Threads & Condition Variables
Overview
In this lab you will implement three short concurrency primitives in C
using pthread mutexes and condition variables:
- A cyclic (reusable) barrier.
- A bounded buffer (producer/consumer).
- A simulated byte-pool allocator that demonstrates the “covering conditions” idea from lecture.
Each part is a single C file. The autograder runs hidden stress tests
against your code; any deadlock fails the test by alarm timeout. You
can also run ThreadSanitizer locally with make tsan – it’s
the easiest way to find data races in your own code.
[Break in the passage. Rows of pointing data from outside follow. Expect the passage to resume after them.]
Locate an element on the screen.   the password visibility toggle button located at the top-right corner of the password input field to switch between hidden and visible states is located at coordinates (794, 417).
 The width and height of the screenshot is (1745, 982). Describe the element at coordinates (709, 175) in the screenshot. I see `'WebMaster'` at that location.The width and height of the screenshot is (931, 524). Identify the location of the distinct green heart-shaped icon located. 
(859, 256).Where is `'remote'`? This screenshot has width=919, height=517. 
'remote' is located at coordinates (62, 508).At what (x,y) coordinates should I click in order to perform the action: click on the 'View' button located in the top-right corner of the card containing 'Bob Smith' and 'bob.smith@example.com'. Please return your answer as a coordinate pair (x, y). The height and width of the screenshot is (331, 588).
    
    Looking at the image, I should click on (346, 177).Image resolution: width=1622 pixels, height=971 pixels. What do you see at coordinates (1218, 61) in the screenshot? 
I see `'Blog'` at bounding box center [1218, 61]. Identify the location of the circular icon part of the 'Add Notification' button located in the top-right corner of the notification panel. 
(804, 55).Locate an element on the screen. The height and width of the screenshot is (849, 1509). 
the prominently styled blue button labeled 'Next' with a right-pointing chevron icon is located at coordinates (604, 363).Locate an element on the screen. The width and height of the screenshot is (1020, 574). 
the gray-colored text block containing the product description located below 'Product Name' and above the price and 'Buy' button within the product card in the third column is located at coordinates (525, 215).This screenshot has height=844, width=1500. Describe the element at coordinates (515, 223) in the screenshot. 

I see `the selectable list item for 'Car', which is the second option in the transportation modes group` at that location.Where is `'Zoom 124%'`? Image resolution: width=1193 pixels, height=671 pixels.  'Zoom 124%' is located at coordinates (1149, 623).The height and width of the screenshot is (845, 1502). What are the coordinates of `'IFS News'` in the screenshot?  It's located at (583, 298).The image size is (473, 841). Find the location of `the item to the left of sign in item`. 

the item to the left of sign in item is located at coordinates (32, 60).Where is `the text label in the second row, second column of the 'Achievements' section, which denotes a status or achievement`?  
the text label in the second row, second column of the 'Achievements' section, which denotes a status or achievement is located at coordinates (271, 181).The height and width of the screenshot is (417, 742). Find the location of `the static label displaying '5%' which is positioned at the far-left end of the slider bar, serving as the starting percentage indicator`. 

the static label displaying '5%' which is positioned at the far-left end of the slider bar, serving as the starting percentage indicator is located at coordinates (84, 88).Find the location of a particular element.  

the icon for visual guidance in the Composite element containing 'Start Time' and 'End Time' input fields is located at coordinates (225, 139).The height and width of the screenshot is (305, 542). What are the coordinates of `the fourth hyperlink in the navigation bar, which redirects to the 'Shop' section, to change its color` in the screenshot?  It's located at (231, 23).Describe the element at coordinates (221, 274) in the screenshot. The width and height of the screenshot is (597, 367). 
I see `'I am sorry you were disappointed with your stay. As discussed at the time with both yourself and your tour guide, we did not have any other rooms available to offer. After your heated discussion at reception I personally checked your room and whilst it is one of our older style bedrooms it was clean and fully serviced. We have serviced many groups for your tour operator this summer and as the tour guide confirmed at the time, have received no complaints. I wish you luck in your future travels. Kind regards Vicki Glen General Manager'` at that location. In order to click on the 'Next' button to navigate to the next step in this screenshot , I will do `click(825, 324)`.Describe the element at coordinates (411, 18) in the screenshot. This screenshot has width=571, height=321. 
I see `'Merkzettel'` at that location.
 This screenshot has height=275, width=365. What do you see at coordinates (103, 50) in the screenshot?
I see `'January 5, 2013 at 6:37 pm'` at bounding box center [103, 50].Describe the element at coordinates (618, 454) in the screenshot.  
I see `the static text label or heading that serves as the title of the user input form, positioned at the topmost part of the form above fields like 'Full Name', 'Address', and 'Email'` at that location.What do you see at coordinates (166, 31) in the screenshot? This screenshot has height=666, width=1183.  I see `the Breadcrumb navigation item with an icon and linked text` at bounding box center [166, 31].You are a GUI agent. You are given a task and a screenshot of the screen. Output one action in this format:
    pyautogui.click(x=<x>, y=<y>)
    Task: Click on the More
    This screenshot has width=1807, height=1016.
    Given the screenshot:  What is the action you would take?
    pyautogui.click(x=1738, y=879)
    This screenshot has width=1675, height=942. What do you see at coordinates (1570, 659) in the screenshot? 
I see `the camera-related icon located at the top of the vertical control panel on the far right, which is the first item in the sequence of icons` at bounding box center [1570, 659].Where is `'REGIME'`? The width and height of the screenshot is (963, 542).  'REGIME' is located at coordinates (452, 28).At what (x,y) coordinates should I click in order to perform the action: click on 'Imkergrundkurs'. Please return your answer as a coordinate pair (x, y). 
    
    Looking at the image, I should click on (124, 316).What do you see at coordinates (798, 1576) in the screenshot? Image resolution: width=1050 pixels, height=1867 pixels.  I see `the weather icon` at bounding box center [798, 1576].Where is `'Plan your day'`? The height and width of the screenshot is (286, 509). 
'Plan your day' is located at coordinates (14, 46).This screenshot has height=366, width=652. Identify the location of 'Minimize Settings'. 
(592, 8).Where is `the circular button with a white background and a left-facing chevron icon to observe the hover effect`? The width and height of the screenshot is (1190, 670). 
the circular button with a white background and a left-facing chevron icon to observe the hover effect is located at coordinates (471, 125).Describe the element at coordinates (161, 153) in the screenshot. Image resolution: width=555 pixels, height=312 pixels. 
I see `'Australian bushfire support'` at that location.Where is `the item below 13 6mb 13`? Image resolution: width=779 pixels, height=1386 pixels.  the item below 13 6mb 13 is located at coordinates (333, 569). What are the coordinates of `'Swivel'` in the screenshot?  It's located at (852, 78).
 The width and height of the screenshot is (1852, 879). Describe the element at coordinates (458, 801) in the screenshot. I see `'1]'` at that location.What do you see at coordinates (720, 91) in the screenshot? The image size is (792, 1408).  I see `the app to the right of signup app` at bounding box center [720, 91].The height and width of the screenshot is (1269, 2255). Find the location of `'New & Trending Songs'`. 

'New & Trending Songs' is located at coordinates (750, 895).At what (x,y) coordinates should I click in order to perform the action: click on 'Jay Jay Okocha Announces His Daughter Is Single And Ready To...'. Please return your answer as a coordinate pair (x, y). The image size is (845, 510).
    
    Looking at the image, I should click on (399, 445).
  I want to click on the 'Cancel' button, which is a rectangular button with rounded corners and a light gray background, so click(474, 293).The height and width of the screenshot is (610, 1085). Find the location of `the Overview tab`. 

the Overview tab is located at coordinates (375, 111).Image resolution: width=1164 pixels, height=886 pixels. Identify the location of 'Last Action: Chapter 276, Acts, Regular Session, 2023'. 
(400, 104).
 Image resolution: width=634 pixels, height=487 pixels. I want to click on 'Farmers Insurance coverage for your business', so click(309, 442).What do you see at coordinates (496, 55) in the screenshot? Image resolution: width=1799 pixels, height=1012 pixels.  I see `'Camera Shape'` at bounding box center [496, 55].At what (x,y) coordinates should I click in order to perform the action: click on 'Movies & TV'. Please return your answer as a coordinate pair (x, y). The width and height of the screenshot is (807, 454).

Each part is graded on two things: correctness (the bulk of the
points) and propagating errors from pthread_*_init (4 points
per part). pthread_mutex_init and pthread_cond_init can fail with
EAGAIN, ENOMEM, or EINVAL when the system is short on
resources. Each *_init function in this lab is declared to return 0
on success and non-zero on failure – check the return code of every
pthread_*_init call you make and propagate any failure to your
caller.
There is no report and no written questions. You submit a tarball; the autograder does the grading.
Setup
Download the starter tarball with the following code:
cd ~/cs224
wget https://cs224.cs.vassar.edu/labs/cv_lab.tar.gz
tar xzf cv_lab.tar.gz
cd cv_lab
make sanity # builds and runs three smoke tests; should pass
# *only* once you start filling in code
In the starter code, you only edit the three .c files.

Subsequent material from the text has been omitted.